Bunun üzerine Maide Suresinin 82. ayeti onların hallerini bildirmiştir.
Hazin tefsirinde şöyle
der: Şu ayetlerden (Maide 82) bütün hıristiyanlar kasdedilmez, belki onların
ekserisi müslümanlara düşmandır. Bilakis onlardan Necaşi gibi iman edenler
kasdedilmiştir. Bunlarda ilim ve zühd ehli olduğundan kibirli olmazlar ve
islamı Kur’an ayetlerini işittiklerinde hemen kabul ederler.
Tefsiri Sa’di’de bu
ayetin tefsirinde şu açıklama var:
<Bu sebeble
hıristiyanlar, İsa aleyhisselamın şeriatı üzere devam ettiklerinde müslümanlara
karşı daha yumuşak kalbli olurlar.> Zaten Muhammed sallallahu aleyhi ve
sellem geldikten sonra İsa aleyhisselamın şeiratı kalkmış olup o hal üzere
yaşayan bir topluluğun bulunacağına dair bir haber varid olmamıştır. Asrı
saadetten bu zamana kadar ehli kitab, bile bile islama karşı çıkmış,
Peygamberimizi hafife almışlar, Kur’anla alay etmişler ve devamlı olarak islama
karşı kötü propaganda yaparak halklarını kendi dinlerinde tutmayı
başarmışlardır.
O halde, iseviliğin
yani hıristiyanlığın dini hakikisi diye bir şeyin mevcudiyyeti asla mümkün
değildir, zira hakiki iseviler hemen müslüman olmuşlar ve islam saflarında
yerlerini almışlardır. Fert olarak gizli müslüman olanları biz zahiren
bilemeyiz, onların hali Allah ile kendi aralarındadır. Biz zahire baktığımızda
bütün ehli kitabın bir millet olarak islama saldırdığını, islamı yozlaştırarak
ılımlı islam, modern islam, laik müaslüman gibi tabirlerle imanımızı sarsmaya
ve sonunda bizi imanımızdan mahrum etmeye çalışmaktadırlar ve bunda da çok
fazla başarılı olmuşlardır.
Şu zikrettiğimiz
ayetler ve tefsirleri, hali hazırda iseviliğin hakikisini yaşayan bir
topluluğun var olduğunu beyan etmemektedir. Biri çıkıp bu zaman
hıristiyanlarının hakiki isevi olduğunu iddia ederse, onun cumhur alimlerimize
muhalif olan görüşünü kabul etmemiz asla mümkün olamaz. Hakkında evvelki
ulemanın kati hüküm verdiği hususlarda sonra gelenlerin görüş ve yorumları
geçersizdir.
İseviliğin hakikisi
kalmayınca, islamın hakikisini onunla birleştirmeye kim cesaret edebilirki. Bu
yeni bir din midir? Yeni bir mezheb midir? Sonra, islamın hakikisi nedir? Bu
hakikat, sedece iman şartlarımı veya islam şartlarımıdır? İslamın bazı şeyleri
ile İseviliğin bazı şeylerini birleştirerek iki hakikatı birleştirdik demek ne
kadar tutarlı olur, kim bunu kabul eder. Allah katında bunun ne değeri olacak?

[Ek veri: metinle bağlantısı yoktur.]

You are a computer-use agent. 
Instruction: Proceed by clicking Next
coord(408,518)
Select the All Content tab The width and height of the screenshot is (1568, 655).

Din veda haccında beyan edildiği gibi “Bu
gün sizin için dininizi tamamladım, üzerinize nimetimi tamam ettim, sizden din
olarak islamdan razı oldum.” ayetiyle tamam olan mükemmel bir dinin, başkalarından medet
beklercesine muhtaçmış gibi bir halde, onlarla birleşerek başarıya ulaşacağı
gibi bir düşünce, tam olan bir din mensubuna yakışır mı?
Bu söz, ırkçıların –türk
islam sentezi- sözüne de benzemekte, sanki islamın türklüğe ihtiyacı varmış ta
veya türkler islamı tamamlamış ta, islam o sayede kemale ermiş gibi bir vehim
asla ehli sünnet kamil mü’minlere yakışmaz, fayda getirmez.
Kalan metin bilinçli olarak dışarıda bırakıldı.